Start of DATA FOR ANALYSIS

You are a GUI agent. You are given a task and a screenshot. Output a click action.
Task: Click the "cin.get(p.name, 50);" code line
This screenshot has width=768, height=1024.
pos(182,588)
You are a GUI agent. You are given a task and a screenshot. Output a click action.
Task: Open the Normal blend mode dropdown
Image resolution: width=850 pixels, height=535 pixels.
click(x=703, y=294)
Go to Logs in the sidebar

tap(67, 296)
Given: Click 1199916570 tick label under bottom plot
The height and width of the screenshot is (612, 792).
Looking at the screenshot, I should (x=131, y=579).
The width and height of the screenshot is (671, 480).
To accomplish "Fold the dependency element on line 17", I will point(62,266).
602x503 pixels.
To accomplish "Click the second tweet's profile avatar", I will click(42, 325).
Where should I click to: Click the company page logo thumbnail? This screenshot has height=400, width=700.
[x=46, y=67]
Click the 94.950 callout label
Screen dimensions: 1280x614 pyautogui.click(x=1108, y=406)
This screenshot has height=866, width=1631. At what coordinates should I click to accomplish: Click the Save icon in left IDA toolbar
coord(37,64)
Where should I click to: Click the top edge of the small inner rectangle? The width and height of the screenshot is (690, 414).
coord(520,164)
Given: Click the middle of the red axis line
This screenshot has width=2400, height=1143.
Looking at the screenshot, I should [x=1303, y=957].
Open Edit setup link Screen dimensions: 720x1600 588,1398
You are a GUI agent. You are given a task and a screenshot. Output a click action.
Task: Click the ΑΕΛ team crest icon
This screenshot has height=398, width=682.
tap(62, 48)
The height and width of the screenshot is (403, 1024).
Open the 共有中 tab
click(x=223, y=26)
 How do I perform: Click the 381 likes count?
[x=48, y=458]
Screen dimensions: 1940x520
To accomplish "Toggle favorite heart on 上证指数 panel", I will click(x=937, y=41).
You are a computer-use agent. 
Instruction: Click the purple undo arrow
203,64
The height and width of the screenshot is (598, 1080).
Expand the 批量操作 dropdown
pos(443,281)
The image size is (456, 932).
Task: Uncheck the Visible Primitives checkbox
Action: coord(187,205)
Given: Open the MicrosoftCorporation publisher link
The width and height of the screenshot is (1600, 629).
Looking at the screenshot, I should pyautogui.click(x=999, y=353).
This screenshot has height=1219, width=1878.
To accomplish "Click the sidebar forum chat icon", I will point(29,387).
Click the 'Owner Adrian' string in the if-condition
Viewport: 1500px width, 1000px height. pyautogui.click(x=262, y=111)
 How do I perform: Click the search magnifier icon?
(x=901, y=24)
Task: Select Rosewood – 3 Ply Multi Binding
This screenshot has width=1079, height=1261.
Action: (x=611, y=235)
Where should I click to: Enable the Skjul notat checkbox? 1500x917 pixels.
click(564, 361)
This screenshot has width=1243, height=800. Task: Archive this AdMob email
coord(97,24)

End of DATA FOR ANALYSIS

WORK TASK -
Please copy out the preceding data in full, exactly as written.

SOLVED PROBLEM -
You are a GUI agent. You are given a task and a screenshot. Output a click action.
Task: Click the "cin.get(p.name, 50);" code line
This screenshot has width=768, height=1024.
pos(182,588)
You are a GUI agent. You are given a task and a screenshot. Output a click action.
Task: Open the Normal blend mode dropdown
Image resolution: width=850 pixels, height=535 pixels.
click(x=703, y=294)
Go to Logs in the sidebar

tap(67, 296)
Given: Click 1199916570 tick label under bottom plot
The height and width of the screenshot is (612, 792).
Looking at the screenshot, I should (x=131, y=579).
The width and height of the screenshot is (671, 480).
To accomplish "Fold the dependency element on line 17", I will point(62,266).
602x503 pixels.
To accomplish "Click the second tweet's profile avatar", I will click(42, 325).
Where should I click to: Click the company page logo thumbnail? This screenshot has height=400, width=700.
[x=46, y=67]
Click the 94.950 callout label
Screen dimensions: 1280x614 pyautogui.click(x=1108, y=406)
This screenshot has height=866, width=1631. At what coordinates should I click to accomplish: Click the Save icon in left IDA toolbar
coord(37,64)
Where should I click to: Click the top edge of the small inner rectangle? The width and height of the screenshot is (690, 414).
coord(520,164)
Given: Click the middle of the red axis line
This screenshot has width=2400, height=1143.
Looking at the screenshot, I should [x=1303, y=957].
Open Edit setup link Screen dimensions: 720x1600 588,1398
You are a GUI agent. You are given a task and a screenshot. Output a click action.
Task: Click the ΑΕΛ team crest icon
This screenshot has height=398, width=682.
tap(62, 48)
The height and width of the screenshot is (403, 1024).
Open the 共有中 tab
click(x=223, y=26)
 How do I perform: Click the 381 likes count?
[x=48, y=458]
Screen dimensions: 1940x520
To accomplish "Toggle favorite heart on 上证指数 panel", I will click(x=937, y=41).
You are a computer-use agent. 
Instruction: Click the purple undo arrow
203,64
The height and width of the screenshot is (598, 1080).
Expand the 批量操作 dropdown
pos(443,281)
The image size is (456, 932).
Task: Uncheck the Visible Primitives checkbox
Action: coord(187,205)
Given: Open the MicrosoftCorporation publisher link
The width and height of the screenshot is (1600, 629).
Looking at the screenshot, I should pyautogui.click(x=999, y=353).
This screenshot has height=1219, width=1878.
To accomplish "Click the sidebar forum chat icon", I will point(29,387).
Click the 'Owner Adrian' string in the if-condition
Viewport: 1500px width, 1000px height. pyautogui.click(x=262, y=111)
 How do I perform: Click the search magnifier icon?
(x=901, y=24)
Task: Select Rosewood – 3 Ply Multi Binding
This screenshot has width=1079, height=1261.
Action: (x=611, y=235)
Where should I click to: Enable the Skjul notat checkbox? 1500x917 pixels.
click(564, 361)
This screenshot has width=1243, height=800. Task: Archive this AdMob email
coord(97,24)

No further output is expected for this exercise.